• Work request
Nothing but the records, transcribed exactly, should appear in the answer; leave the pictures out.

• Listed records
#####
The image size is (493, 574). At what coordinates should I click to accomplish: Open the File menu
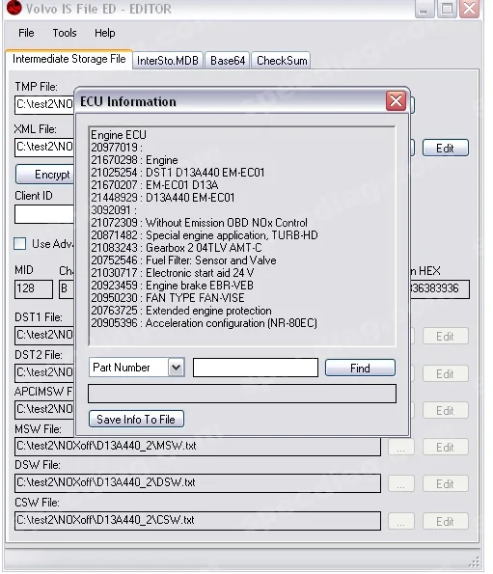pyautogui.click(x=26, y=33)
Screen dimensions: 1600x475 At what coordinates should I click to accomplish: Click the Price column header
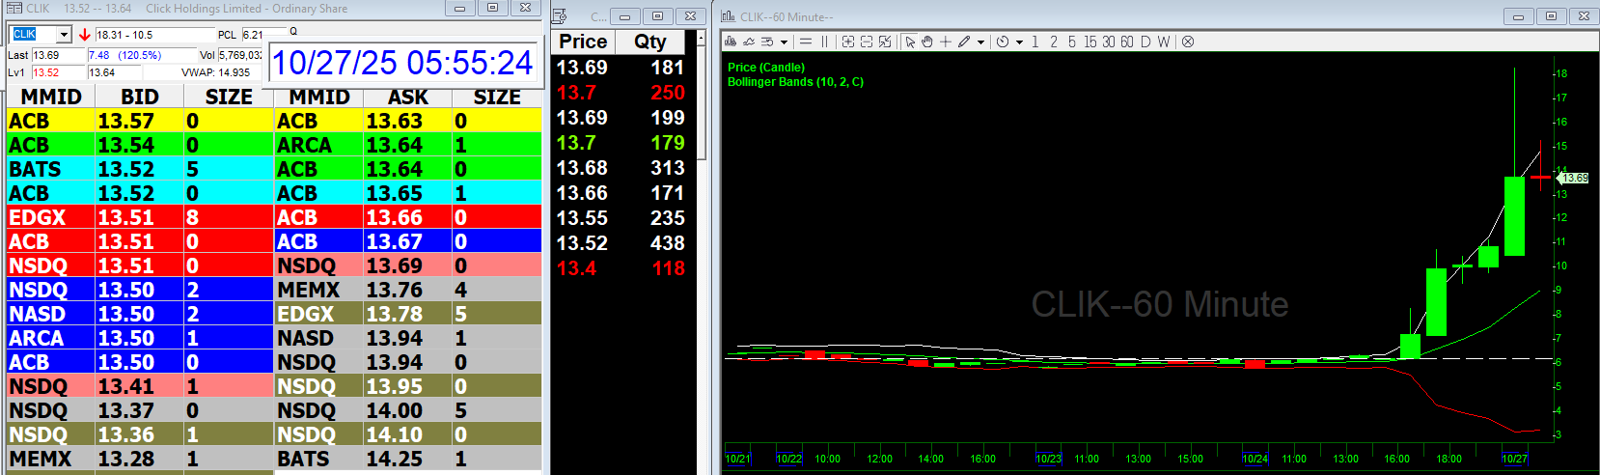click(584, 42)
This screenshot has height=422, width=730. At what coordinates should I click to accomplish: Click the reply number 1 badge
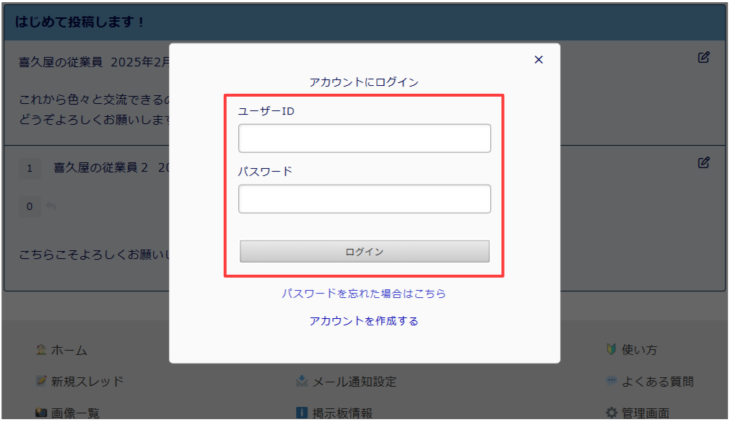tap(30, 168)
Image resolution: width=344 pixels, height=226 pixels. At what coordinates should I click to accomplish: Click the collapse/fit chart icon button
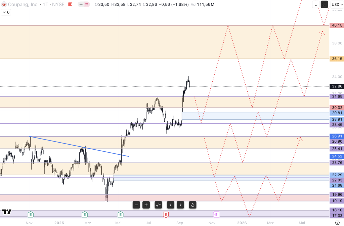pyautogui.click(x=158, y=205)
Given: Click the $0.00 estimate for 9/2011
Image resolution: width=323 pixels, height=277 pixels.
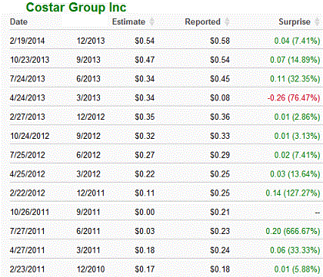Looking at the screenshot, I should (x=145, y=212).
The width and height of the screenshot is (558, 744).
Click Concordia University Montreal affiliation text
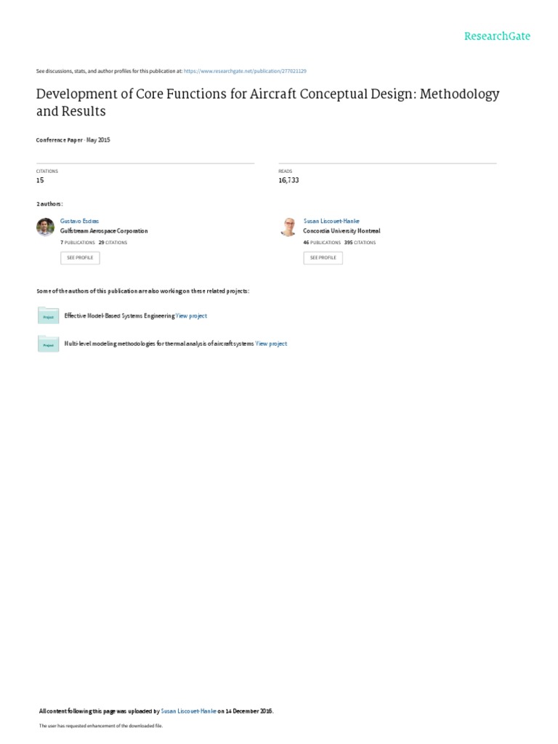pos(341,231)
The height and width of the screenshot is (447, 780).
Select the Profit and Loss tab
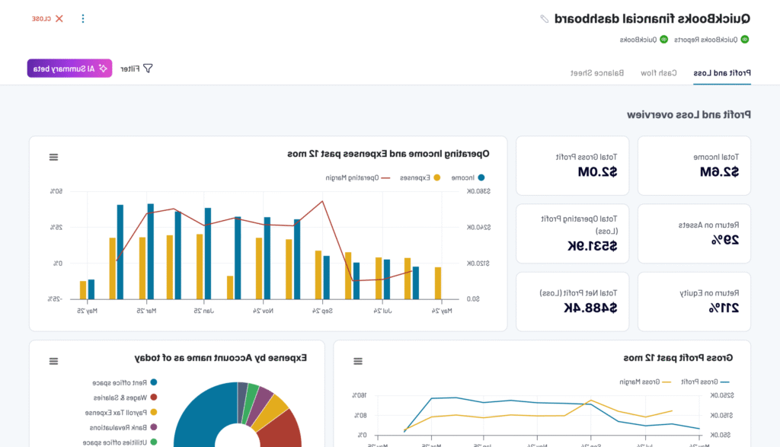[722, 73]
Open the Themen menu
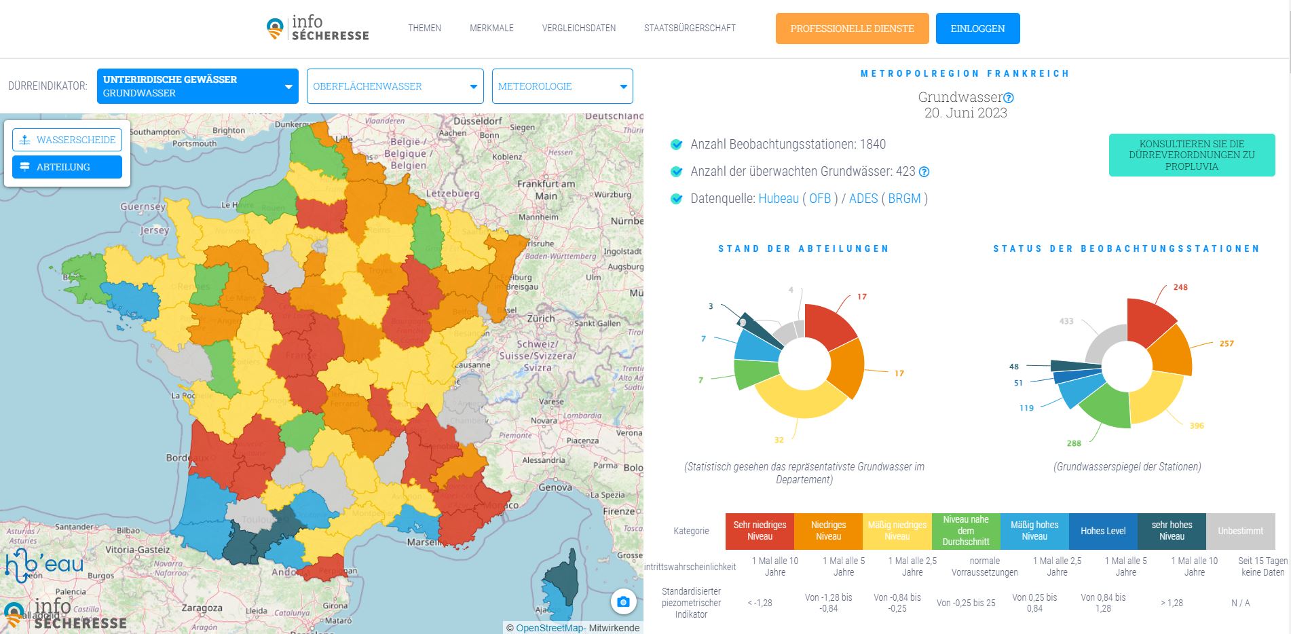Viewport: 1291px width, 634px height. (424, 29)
#####
• Problem solution
The image size is (493, 574). At what coordinates should I click to accomplish: Open the File menu
pyautogui.click(x=26, y=33)
Screen dimensions: 1600x475 At what coordinates should I click to accomplish: Click the Price column header
click(584, 42)
This screenshot has height=422, width=730. At what coordinates should I click to accomplish: Click the reply number 1 badge
tap(30, 168)
Image resolution: width=344 pixels, height=226 pixels. At what coordinates should I click to accomplish: Click the collapse/fit chart icon button
pyautogui.click(x=158, y=205)
Given: Click the $0.00 estimate for 9/2011
Image resolution: width=323 pixels, height=277 pixels.
Looking at the screenshot, I should (x=145, y=212).
The width and height of the screenshot is (558, 744).
Click Concordia University Montreal affiliation text
pos(341,231)
The height and width of the screenshot is (447, 780).
Select the Profit and Loss tab
[722, 73]
Open the Themen menu
Viewport: 1291px width, 634px height. (424, 29)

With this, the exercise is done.